Ürdün halkı seneyi eylemlerle kapattı
Geçtiğimiz yıl Ürdün’de halk yoksulluğa, işsizliğe, temel ihtiyaçların pahalılığına karşı ekonomik talepleri olan birden fazla eylem dalgası ile ülke gündemini sarstı. 2016’da yürürlüğe konan bir anlaşmanın sonucu olarak İMF’nin ülkeye dikte ettiği gelir vergisi yasası, Mayıs ayında parlamentoya tasarı olarak geldiği andan itibaren halkın tepkisine ve eylemlere sebep oldu. Haziran başında Ürdün tarihinin önemli dönemlerinden biri yaşandı, bir haftayı aşan bir halk isyanı çok önemli kazanımlar elde etti. Hani Mülki hükümeti görevden alındı, yükselen akaryakıt fiyatları donduruldu ve tartışmalı vergi yasa tasarısı geri çekildi. Eylemler iktidara bu geri adımları attırdıktan sonra duruldu.
Gerçek gazetesinde eylemlerin sona ermesinin hemen ardından Sungur Savran imzasıyla yayınlanan değerlendirme yazısı, Kral 2. Abdullah’ın ılımlı tutumunun ve verdiği tavizlerin kısa vadede yangını söndürmesi için şöyle diyordu: “Bütün bunlar Ürdün devlet mekanizmasının kitle hareketinin yarattığı tehdidin üstesinden gelmesini sağladı, fakat finansal ve ekonomik kriz geri döndüğünde bu tehdit her halükarda burjuvazinin politik kadroları için yeniden bir kâbus olacaktır.”

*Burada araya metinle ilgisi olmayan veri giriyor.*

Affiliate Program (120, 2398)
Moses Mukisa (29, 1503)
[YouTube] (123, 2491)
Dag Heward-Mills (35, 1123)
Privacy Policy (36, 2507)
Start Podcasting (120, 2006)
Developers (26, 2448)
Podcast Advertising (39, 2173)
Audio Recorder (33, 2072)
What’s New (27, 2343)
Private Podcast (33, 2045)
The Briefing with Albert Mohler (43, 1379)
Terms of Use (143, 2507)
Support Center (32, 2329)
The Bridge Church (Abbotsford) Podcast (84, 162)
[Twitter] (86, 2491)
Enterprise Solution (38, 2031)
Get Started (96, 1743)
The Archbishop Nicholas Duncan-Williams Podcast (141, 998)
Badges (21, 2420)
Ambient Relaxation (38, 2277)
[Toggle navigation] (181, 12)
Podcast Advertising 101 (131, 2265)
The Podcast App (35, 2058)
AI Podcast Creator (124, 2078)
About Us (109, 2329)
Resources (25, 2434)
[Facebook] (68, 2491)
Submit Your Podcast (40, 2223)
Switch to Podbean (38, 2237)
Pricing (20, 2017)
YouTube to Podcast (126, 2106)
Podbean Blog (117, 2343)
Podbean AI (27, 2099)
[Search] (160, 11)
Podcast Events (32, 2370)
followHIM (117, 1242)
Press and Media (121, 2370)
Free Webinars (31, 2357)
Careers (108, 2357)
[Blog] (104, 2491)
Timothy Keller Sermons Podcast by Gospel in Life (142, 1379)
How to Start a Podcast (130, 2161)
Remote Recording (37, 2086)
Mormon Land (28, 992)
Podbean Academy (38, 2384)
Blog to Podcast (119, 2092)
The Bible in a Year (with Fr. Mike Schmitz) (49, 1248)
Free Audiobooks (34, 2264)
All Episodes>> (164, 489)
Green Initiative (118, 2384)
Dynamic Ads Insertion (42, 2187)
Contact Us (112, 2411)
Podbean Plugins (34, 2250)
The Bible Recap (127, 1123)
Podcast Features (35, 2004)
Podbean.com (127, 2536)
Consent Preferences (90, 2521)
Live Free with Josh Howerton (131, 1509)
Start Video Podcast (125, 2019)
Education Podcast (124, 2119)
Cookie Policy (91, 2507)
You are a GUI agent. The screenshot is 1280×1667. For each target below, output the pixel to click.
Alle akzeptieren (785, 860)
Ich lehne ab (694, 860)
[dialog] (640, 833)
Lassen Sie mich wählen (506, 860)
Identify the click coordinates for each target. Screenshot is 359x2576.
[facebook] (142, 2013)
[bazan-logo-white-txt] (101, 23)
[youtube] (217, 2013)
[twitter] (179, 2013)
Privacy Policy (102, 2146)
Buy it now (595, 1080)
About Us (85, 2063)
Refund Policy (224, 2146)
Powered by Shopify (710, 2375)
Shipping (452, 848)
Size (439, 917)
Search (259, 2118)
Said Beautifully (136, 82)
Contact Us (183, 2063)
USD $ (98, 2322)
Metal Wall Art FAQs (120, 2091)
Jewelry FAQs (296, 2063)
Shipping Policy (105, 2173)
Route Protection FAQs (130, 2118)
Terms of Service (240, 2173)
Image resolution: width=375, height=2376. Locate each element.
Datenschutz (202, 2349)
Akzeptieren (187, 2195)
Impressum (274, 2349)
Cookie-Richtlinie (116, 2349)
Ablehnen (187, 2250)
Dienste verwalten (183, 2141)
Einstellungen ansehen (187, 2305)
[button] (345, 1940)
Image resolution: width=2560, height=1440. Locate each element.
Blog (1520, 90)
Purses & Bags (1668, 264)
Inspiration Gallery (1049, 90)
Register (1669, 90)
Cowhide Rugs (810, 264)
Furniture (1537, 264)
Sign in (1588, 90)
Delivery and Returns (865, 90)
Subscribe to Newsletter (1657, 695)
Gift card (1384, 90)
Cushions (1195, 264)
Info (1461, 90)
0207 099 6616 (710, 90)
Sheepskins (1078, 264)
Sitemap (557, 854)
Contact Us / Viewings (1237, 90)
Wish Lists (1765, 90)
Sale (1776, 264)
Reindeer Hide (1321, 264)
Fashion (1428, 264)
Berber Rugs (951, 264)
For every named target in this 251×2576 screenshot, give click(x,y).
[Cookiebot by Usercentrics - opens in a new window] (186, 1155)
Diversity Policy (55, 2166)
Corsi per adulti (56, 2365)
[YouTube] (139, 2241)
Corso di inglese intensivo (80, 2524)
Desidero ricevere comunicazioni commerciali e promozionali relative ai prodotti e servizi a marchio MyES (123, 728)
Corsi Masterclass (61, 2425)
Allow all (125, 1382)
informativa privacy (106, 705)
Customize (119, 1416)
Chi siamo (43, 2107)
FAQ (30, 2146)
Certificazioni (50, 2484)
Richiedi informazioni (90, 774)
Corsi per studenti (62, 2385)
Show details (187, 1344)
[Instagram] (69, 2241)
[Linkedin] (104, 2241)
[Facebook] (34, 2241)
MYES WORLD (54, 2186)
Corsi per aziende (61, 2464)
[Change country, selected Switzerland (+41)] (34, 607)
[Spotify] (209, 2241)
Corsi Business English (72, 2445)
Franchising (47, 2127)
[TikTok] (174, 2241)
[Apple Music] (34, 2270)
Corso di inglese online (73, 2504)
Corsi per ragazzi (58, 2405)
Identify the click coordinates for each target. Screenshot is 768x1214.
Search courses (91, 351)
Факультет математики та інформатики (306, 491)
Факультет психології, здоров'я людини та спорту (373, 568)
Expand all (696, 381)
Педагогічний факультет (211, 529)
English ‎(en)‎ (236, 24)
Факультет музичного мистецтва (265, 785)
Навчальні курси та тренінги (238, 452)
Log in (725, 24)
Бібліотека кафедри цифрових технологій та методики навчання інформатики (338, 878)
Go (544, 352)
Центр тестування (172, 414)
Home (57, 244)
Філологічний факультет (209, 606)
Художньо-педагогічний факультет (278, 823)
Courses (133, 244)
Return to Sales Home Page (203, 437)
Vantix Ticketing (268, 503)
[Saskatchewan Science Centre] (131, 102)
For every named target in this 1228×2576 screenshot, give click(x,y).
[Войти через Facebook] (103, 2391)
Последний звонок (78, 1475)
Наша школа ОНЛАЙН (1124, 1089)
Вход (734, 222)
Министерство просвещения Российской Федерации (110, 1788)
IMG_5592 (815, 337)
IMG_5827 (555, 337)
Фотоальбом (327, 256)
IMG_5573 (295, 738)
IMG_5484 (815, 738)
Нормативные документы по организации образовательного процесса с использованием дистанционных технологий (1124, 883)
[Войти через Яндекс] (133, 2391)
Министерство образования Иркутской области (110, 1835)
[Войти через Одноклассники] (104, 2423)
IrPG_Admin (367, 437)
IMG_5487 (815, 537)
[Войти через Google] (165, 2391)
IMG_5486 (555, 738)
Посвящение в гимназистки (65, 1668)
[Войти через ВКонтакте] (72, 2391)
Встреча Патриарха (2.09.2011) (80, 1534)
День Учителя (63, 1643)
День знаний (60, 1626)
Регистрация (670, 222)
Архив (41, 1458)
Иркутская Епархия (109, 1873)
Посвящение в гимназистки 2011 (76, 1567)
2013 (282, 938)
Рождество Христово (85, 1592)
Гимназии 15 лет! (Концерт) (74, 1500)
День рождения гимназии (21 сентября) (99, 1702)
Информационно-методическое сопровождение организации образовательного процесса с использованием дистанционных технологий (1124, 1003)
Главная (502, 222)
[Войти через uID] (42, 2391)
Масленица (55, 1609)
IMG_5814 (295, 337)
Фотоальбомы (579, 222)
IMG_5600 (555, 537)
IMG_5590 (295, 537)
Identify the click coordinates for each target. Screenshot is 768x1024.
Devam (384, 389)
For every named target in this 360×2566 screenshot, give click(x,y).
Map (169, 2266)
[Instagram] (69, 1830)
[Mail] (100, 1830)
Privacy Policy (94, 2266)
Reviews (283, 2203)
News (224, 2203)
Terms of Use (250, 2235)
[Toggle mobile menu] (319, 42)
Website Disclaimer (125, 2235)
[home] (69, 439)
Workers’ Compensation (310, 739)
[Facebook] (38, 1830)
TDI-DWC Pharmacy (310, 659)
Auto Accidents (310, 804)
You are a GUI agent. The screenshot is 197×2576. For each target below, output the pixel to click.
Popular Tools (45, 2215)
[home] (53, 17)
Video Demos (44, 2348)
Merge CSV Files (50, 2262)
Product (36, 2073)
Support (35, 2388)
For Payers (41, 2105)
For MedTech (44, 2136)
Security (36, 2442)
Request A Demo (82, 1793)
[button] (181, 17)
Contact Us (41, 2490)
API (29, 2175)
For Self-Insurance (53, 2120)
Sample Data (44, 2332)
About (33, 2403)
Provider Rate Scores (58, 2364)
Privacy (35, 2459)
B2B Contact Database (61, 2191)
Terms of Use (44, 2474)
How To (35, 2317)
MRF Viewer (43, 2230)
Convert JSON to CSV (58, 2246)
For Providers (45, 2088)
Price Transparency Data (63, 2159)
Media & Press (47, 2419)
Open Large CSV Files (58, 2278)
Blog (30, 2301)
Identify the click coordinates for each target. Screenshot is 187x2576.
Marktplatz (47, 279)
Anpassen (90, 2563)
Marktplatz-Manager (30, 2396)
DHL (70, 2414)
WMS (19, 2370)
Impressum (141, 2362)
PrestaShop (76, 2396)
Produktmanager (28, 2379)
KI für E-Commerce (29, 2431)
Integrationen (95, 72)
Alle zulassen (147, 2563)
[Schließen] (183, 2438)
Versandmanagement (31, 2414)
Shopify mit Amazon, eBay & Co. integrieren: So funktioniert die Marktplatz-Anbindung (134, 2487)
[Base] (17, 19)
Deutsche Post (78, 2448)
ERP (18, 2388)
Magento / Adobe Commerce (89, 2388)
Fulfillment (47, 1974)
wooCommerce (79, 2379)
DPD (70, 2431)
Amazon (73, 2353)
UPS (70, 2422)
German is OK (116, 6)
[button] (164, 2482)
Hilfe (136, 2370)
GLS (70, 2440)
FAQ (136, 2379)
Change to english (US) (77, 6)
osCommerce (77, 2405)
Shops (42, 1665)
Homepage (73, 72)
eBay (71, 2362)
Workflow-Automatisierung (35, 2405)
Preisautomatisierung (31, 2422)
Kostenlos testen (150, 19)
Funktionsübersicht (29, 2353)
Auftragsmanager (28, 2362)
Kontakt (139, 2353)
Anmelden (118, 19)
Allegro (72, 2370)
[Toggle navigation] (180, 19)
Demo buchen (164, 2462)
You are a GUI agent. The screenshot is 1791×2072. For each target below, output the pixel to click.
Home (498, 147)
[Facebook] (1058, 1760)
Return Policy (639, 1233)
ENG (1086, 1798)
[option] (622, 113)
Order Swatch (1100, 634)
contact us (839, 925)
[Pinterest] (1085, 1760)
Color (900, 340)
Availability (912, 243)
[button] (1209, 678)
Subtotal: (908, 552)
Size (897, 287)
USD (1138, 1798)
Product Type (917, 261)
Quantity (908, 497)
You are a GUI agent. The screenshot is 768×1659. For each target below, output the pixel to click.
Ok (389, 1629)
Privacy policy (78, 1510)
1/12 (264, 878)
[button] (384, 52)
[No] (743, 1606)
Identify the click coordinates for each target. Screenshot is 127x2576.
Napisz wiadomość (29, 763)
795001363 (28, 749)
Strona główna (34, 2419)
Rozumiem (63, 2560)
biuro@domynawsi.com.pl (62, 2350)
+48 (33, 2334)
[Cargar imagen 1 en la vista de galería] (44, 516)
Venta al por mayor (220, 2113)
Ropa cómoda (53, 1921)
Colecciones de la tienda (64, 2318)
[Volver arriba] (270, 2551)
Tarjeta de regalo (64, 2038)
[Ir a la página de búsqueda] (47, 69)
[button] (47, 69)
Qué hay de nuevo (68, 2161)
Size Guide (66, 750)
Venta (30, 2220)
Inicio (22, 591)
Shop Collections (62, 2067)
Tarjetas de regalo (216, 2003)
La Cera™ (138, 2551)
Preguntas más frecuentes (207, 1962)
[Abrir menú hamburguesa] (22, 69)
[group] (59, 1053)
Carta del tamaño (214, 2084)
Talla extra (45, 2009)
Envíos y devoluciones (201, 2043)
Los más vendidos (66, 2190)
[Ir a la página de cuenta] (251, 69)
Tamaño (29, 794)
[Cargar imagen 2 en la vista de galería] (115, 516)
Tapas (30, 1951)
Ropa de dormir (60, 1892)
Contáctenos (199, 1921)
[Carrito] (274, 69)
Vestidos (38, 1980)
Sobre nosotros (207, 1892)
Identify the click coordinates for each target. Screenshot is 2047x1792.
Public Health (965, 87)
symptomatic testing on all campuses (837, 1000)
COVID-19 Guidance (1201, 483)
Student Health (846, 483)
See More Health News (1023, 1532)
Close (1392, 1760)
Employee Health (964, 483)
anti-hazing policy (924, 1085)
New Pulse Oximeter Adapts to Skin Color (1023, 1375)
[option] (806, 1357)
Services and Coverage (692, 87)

Kâbus 2018’in son ayında geri döndü. Ömer Rezzaz’ın yeni hükümeti İMF’nin dayattığı vergi yasasını, üzerinde değişiklikler yaparak yeniden gündeme getirdi. Yasa tasarısının ilk halinde yıllık geliri 17 bin dinar ve daha fazla olan ailelerden vergi alınması öngörülüyorken, yeni yasaya göre 2019 yılında yıllık geliri 20 bin dinardan az olan aileler vergiden muaf tutulacak. 2020 yılında bu sınır 18 bin dinara çekilecek. Yasa tasarısı kraliyet makamlarınca onaylanarak Aralık’ın ilk günlerinde resmi gazetede yayınlandı. Bunun sonucunda binlerce Ürdünlü sokaklara çıktı. Yüzlerce insanın katıldığı ayrı ayrı eylemler düzenlendi. Eylemlerin hedefinde yasanın geri çekilmesi olduğu kadar, yeni hükümetin istifası da yer alıyor. Başkent Amman’da Aralık ayının son günlerinde Başbakanlık binası yakınlarında toplanan insanlar parlamentonun feshini ve yeni hükümetin istifasını talep etti.
Dört haftaya yakın süren eylemler, Haziran ayında hükümet deviren halk isyanıyla kıyaslandığında daha düşük perdeden seyretti. Ancak Ürdün halkının, krallığın da burjuvazinin de kâbusu haline geldiği alınan büyük önlemlerden, eylemlere yapılan polis saldırılarından, uygulanan şiddetten ve gözaltılardan belli.
Aralık ayı Ortadoğu ülkeleri için sıcak geçti. Sudan halkı 2018’i halk isyanıyla kapattı; Lübnan’da ekonomik krize karşı sarı yeleklerle sokaklara inenler eylemler gerçekleştirdi; Irak’ta Temmuz ayından beri devam eden Basra isyanı durulmadı; Tunus’ta kameraman Abdurrezzak Zerki’nin ağır ekonomik şartları protesto etmek için kendisini yakması sonucunda eylemler düzenlendi, halk “kırmızı yelekler” giyerek sokaklara çıktı. 2018’i eylemlerle, isyanlarla uğurlayan Ortadoğu için, yeni yılda da yangının sönmeyeceğini söyleyebiliriz. Ürdün’de de İMF’nin bir kez daha dayattığı gelir vergisi yasası 1 Ocak’tan itibaren yürürlüğe girdi. Ağır bir ekonomik kriz ve İMF dayatmaları altında ezilen Ürdün halkının, er ya da geç krallığa ve burjuvaziye korktuklarını yaşatacağı geçtiğimiz yıl boyunca yaptıkları eylemlerden belli.
Bu yazı Gerçek gazetesinin Ocak 2019 tarihli 112. sayısında yayınlanmıştır.